Page extract -
You Might Have A Healthier Pregnancy

Prenatal vitamins are MVMs that help support the developing baby's cells, tissues and organs. Folic acid, iron, DHA, choline and iodine, vital nutrients every pregnancy needs, are found in many prenatal vitamins. Birth-givers and babies are at a high risk of nutrient deficiencies, and about 28% of pregnancies become iron deficient in the last trimester. Data, such as a 2021 publication in Nutrients, supports that MVM supplementation in pregnancy may reduce the chances of pregnancy complications such as anemia, intellectual disability, gestational diabetes, autism and neural tube defects. The American College of Obstetrics and Gynecology encourages taking prenatal vitamins before and during pregnancy.

You May Be Less Anxious

The unfortunate reality is that mental health issues are rising today. The good news is that more research continues to emerge on how nutrition can positively influence psychological challenges. A 2019 study published in Current Developments in Nutrition randomized 66 college students into two groups, a placebo group and an MVM group. After 30 days, the group taking a daily MVM experienced a significant drop in anxiety. An additional 2021 study of 30 people with anxiety, published in Frontiers in Psychiatry, found that high doses of vitamin D effectively improved anxiety symptoms.

Information supplied -
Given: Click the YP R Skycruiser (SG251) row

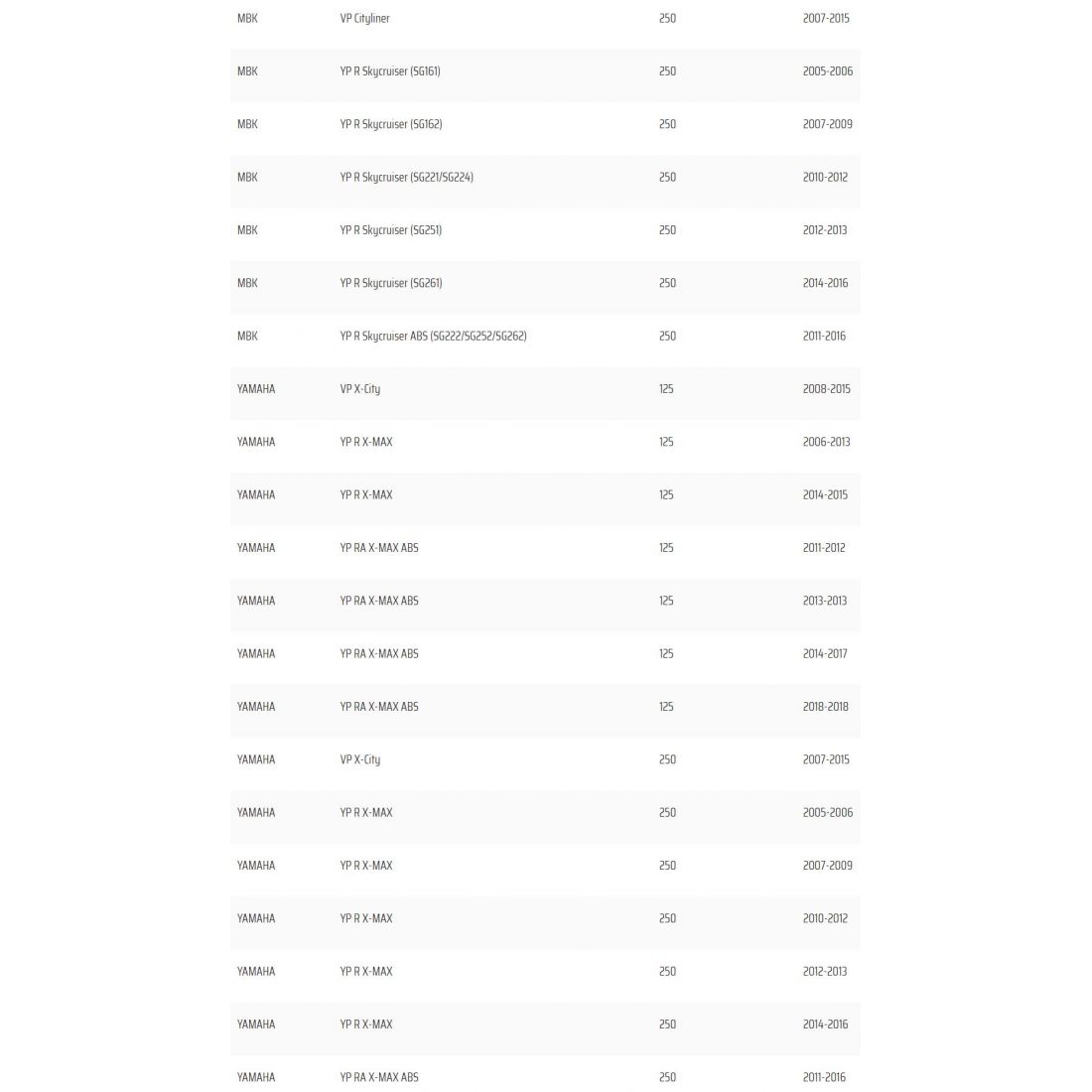Looking at the screenshot, I should (x=391, y=230).
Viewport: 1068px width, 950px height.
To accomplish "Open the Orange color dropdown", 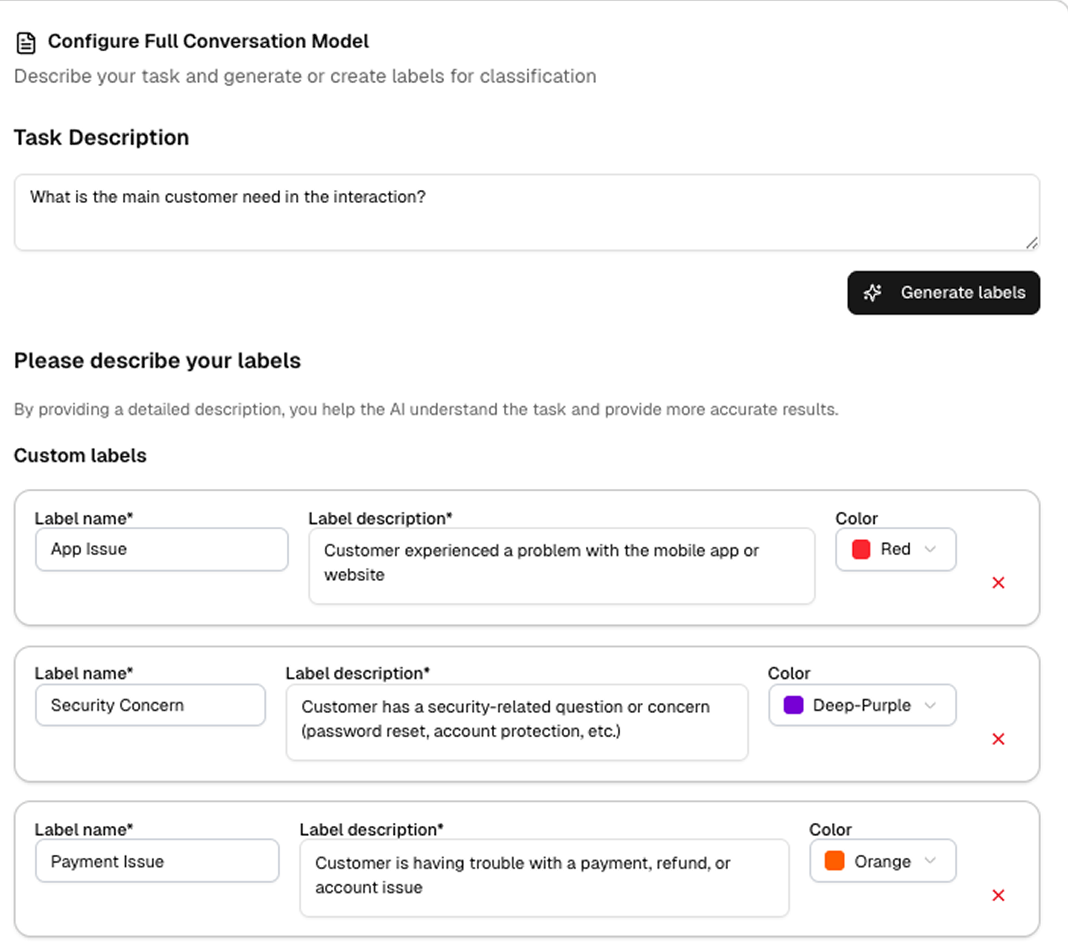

Study questions -
1: Answer these about the multivitamin passage:
(a) What share of pregnancies become iron deficient in the last trimester?
(b) How many college students took part in the 2019 study?
(c) Which journal published the 2021 study of 30 people with anxiety?
2: Write a continuation of the multivitamin passage, starting after its last sentence.

Answers in order -
1:
(a) About 28%
(b) 66
(c) Frontiers in Psychiatry

2:
You Might Have Sharper Brain Function

According to the National Institute on Aging, forgetfulness, poor focus and trouble learning are typical signs of aging. Emerging research suggests multivitamins may help counteract these challenges by sharpening your brain function. A 2022 study published in Alzheimer's & Dementia split 2,602 adults into three groups. One group took a 500-milligram cocoa extract supplement, one took a placebo, and the last took an MVM. After following all groups for three years, researchers found that daily MVM supplementation improved brainpower through executive function. Executive function aids in memory, attention, planning and focus. No significant differences were seen in the cocoa and placebo groups.

What to Look for in a Multivitamin

Always speak with your health care provider before starting a new supplement. They have a better idea of your medical history and health needs to help you make the best choice for yourself. Before adding more vitamins to your supplement stash, here are some things to consider.

Choose Nutrients You May Lack

Depending on your lifestyle or health issues, you may be fully aware of the nutrients you lack. Vegetarians and vegans are prone to deficiencies in iron and vitamin B12. "Pay attention to the specific nutrients you may fall short on. Many people can use a daily boost of nutrients like vitamin D and iron. If these nutrients are a concern for you, make sure your multivitamin has vitamin D3, the most absorbable type, and contains iron since not all multivitamins do. Or, take an iron supplement separately as prescribed by your doctor," says Lorencz.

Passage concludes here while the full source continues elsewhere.